L’ONU dit avoir déjà essayé de voir deux charniers dont il a été fait éta en Côte d'Ivoire, mais des hommes armés, partisans de M. Gbagbo, ont empêché l’accès à ces sites. Samedi, Ban Ki-moon, secrétaire général des Nations Unies, s’est entretenu avec M. Alassane Ouattara, reconnu vainqueur de l’élection présidentielle par la communauté internationale.

D’après son porte parole, Ban Ki Moon lui a réitéré le soutient de l’ONU et a promis de faire tout ce qui est possible pour accéder à ces fosses communes. D’après des témoignages, il y en aurait à Abidjan et dans la banlieue. Pour Ban Ki-moon, ces visites visent à empêcher de futures violations des droits de l’Homme et permettre aussi de poursuivre en justice les éventuels coupables. De son côté, le camp de M. Laurent Gbagbo a nié à plusieurs reprises l’existence des tels charniers.

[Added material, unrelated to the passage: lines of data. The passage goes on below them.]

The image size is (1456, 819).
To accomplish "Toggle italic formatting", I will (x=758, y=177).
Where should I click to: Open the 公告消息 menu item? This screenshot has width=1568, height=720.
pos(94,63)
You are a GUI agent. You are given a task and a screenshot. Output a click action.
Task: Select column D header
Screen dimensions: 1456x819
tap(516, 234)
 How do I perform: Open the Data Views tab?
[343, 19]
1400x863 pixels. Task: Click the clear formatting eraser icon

Ce lundi 3 janvier, une délégation de la Communauté Economique des Etats d’Afrique de l’Ouest, CEDEAO, composée de trois chefs d’état ouest-africains, ainsi que du Premier ministre kenyan Raila Odinga, mandaté par l’Union africaine, doit rencontrer à Abidjan, le président sortant Laurent Gbagbo dans l’espoir de mettre fin à l’impasse politique.